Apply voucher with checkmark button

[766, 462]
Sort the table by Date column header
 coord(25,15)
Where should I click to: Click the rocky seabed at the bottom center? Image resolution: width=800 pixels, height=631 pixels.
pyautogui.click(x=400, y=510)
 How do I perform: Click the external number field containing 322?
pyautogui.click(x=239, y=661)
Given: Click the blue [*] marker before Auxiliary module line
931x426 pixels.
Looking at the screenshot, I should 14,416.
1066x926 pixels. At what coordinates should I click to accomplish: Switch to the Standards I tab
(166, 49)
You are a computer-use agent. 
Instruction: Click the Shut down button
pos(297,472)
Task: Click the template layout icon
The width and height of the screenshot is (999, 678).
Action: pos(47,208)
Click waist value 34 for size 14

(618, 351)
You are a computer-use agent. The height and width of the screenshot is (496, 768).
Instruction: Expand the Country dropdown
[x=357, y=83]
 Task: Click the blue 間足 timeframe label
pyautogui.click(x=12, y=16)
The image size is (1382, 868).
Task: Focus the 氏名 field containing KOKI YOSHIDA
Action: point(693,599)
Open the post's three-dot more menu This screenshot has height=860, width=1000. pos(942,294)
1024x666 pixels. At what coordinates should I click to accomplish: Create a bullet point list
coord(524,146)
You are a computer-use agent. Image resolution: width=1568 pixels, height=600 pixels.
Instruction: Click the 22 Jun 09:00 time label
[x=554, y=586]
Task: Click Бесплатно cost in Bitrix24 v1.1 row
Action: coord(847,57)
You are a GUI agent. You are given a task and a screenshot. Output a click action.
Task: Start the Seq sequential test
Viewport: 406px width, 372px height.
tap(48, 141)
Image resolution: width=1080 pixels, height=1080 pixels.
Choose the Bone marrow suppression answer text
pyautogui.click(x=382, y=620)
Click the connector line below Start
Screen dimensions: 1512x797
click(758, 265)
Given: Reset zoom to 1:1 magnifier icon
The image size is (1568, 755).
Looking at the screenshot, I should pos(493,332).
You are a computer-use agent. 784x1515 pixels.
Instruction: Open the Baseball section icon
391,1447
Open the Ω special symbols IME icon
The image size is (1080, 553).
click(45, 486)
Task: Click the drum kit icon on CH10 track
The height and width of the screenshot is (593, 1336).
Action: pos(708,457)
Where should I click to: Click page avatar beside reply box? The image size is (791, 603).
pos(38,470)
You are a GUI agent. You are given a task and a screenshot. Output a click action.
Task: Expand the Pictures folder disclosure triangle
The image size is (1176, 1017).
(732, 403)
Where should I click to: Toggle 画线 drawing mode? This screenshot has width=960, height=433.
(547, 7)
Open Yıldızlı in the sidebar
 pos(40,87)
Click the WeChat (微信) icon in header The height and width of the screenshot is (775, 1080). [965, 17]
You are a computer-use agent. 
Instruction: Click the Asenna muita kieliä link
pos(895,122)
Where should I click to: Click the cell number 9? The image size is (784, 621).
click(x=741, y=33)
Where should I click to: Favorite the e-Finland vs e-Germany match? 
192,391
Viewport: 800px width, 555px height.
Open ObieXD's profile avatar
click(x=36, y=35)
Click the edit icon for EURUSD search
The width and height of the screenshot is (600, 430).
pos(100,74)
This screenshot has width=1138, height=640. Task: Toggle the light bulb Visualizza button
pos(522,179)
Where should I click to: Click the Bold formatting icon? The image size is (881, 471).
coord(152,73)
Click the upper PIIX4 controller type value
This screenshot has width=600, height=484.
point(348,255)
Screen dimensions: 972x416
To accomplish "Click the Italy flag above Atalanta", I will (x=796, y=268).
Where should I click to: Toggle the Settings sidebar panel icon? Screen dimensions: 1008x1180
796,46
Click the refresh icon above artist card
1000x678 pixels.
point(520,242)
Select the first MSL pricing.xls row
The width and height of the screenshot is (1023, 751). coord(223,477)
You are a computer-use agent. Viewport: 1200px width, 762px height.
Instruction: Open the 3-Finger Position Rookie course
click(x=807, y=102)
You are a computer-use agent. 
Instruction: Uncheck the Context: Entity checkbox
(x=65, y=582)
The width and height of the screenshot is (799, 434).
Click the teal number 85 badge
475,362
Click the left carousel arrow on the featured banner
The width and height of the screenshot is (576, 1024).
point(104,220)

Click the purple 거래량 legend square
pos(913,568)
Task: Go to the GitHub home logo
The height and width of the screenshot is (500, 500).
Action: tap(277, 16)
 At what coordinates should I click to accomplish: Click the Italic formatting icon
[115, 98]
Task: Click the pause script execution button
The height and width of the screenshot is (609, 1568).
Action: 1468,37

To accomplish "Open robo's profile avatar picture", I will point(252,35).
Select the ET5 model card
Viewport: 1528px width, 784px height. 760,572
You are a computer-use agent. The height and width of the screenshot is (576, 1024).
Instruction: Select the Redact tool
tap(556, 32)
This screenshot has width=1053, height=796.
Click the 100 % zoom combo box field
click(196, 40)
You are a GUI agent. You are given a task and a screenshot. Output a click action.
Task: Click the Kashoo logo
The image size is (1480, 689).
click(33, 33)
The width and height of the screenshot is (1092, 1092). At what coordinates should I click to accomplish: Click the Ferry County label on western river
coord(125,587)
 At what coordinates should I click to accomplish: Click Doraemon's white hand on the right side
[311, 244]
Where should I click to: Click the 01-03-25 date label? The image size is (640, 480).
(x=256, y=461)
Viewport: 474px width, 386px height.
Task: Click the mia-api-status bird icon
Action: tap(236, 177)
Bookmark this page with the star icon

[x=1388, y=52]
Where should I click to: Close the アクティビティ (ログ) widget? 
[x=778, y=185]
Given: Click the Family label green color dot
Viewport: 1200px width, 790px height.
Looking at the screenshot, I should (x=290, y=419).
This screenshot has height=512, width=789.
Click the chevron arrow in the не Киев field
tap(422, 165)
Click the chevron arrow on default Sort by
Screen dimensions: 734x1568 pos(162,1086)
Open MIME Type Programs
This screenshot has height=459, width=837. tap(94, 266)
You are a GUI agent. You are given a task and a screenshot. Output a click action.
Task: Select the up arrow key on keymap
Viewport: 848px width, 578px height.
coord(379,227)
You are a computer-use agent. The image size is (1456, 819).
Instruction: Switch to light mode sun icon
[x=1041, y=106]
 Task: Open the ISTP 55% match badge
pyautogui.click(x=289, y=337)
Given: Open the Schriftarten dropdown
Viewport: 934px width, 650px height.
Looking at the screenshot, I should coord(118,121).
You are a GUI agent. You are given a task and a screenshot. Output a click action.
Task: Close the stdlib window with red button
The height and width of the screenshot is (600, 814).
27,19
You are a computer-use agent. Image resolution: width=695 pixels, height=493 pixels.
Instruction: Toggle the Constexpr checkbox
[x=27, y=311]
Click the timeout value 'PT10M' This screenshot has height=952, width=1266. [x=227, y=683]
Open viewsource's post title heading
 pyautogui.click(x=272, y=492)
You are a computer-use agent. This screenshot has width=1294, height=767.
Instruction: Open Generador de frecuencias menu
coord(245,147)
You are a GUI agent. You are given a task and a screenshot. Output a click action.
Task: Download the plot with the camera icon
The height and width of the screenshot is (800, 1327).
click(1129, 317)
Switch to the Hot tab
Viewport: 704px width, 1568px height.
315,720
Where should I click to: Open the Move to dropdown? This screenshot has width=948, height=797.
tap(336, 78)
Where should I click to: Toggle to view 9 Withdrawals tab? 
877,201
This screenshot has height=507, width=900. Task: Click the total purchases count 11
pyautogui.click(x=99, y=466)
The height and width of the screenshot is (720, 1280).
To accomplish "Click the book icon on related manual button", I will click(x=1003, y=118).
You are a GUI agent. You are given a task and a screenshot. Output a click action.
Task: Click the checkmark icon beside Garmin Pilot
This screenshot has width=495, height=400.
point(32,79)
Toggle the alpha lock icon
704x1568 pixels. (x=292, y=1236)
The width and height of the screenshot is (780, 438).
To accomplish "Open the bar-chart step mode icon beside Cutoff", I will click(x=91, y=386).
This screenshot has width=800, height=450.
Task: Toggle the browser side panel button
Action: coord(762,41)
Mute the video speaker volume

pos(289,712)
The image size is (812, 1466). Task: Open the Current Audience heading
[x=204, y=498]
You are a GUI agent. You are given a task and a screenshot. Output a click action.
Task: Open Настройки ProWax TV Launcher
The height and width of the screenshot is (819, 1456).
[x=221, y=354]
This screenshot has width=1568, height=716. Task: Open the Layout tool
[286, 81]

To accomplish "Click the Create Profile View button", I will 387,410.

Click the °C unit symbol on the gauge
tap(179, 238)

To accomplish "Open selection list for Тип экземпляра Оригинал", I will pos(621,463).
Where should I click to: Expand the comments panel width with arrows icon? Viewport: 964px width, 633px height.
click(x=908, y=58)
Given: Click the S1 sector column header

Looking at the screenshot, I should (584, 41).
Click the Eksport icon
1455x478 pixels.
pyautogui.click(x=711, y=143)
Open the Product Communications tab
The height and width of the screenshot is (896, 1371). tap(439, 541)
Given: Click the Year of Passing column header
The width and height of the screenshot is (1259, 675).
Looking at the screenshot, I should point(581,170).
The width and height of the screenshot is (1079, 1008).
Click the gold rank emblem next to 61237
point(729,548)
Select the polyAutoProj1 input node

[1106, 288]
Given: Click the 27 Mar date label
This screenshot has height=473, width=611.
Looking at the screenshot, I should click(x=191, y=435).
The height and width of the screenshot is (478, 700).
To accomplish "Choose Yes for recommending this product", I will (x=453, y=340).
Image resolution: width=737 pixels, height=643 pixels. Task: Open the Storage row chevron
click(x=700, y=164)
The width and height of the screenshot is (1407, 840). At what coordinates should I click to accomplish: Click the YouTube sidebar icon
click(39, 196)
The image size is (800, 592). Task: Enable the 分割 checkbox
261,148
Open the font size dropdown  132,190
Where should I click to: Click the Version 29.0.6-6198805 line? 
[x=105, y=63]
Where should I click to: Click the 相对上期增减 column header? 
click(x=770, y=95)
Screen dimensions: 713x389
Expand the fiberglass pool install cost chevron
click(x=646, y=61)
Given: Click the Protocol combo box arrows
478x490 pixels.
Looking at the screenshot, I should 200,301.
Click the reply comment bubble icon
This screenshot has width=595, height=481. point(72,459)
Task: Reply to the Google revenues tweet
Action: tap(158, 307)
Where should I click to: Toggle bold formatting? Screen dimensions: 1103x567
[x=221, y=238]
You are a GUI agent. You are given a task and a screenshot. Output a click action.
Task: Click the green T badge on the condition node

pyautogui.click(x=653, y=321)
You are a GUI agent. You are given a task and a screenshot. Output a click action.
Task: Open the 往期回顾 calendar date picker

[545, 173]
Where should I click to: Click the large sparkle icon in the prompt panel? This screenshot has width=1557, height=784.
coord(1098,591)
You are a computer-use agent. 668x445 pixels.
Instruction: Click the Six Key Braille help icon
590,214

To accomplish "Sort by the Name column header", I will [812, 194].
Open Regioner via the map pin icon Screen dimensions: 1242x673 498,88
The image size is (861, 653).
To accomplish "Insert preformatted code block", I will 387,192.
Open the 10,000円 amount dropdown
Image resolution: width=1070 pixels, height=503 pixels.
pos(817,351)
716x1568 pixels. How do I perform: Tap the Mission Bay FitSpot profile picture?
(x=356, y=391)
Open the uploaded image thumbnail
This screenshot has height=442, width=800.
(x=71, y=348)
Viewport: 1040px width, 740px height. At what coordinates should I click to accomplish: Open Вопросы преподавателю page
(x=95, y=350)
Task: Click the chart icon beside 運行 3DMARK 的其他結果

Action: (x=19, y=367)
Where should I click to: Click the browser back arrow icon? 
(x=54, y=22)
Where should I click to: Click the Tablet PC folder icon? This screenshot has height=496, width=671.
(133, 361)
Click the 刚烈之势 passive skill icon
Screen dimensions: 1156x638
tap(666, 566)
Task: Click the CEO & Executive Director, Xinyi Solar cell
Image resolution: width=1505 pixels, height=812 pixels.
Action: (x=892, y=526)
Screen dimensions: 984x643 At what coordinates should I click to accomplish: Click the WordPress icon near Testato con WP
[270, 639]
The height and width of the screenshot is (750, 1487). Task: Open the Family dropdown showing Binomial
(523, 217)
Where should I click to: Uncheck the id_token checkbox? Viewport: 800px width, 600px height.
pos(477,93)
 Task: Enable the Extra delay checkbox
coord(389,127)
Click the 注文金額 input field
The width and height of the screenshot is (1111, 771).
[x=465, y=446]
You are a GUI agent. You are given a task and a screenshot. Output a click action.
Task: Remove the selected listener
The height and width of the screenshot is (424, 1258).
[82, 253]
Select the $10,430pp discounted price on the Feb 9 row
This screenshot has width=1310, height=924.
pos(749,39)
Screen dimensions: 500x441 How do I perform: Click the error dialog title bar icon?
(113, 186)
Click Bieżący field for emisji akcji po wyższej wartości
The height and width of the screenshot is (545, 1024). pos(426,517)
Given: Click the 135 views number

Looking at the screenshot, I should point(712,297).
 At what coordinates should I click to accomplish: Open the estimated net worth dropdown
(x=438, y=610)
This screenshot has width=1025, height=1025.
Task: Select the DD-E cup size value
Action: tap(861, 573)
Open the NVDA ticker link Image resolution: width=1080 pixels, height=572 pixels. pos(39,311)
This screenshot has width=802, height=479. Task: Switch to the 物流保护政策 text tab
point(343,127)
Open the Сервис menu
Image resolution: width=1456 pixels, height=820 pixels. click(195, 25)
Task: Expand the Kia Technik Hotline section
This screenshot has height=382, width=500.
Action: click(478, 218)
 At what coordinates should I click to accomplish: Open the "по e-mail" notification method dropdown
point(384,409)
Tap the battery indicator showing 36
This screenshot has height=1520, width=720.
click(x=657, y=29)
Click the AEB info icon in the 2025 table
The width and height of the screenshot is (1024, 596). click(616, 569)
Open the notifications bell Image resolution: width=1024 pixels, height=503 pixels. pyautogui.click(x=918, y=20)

PROMPT:
Collect the lines of the data that carry the word "Start".

RESPONSE:
Task: Start the Seq sequential test
Click the connector line below Start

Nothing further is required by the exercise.